Bhargavi’s cousin lowered her voice: ‘It was on Thursday night. She had gone to the factory to talk to those girls as usual and a few of them went with her to the bus stand. She spoke to them there for maybe fifteen, twenty minutes and then she walked down to the other stop where she gets her bus.’
Uma listened while keeping her eyes on Bhargavi’s crushed face.
The cousin continued: ‘Then some woman called out to her and asked her to come with her. She said she was having a problem with the factory owners. Bhargavi had never seen her before but she went with her anyway. You know what she’s like.’
The cousin stopped speaking, her teeth biting down hard on her bottom lip. Uma took her hand in hers.
The woman had led Bhargavi through a warren of twisting lanes into a four-storey building that appeared to house another garment factory on its ground floor. They had climbed the stairs, the woman all the while looking nervously behind her as she told Bhargavi that she was desperately in need of help. There was only one vast room on the top floor, empty except for a few crates and bolts of cloth propped up against one wall. A moment later, three men had appeared from one corner of the room, slammed the door shut and set upon Bhargavi. She dropped to the floor. The last thing she remembered before losing consciousness was the strange silence in the room, broken only by the sound of their kicks, like the muffled bounce of fruit falling on grass. A passer-by had heard Bhargavi’s groans in an alley later that night and found her under a pile of soggy cardboard boxes.

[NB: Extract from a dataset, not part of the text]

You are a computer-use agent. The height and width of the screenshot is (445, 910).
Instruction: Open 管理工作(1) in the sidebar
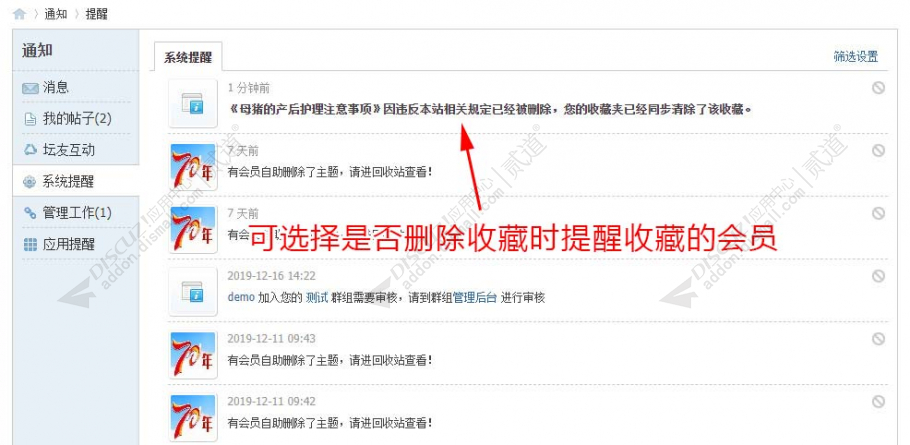click(67, 213)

Bhargavi’s left eye blinked again, as if to confirm the story. She tried to speak but winced instead.
‘I’ll give her this tablet for the pain. It’s been a few hours,’ said her cousin, reaching into a brown paper bag. ‘I have not seen even one doctor on this floor for two days. You have to do everything yourself. Yesterday I had to bribe a nurse thirty rupees to change the bandage.’
‘But who was that woman? And those men? Had you seen them before?’ asked Uma.
Bhargavi shut her eye and opened it again in response.
Her cousin responded: ‘They were definitely people from the factory owner’s side. But who can tell where they are or who they are?’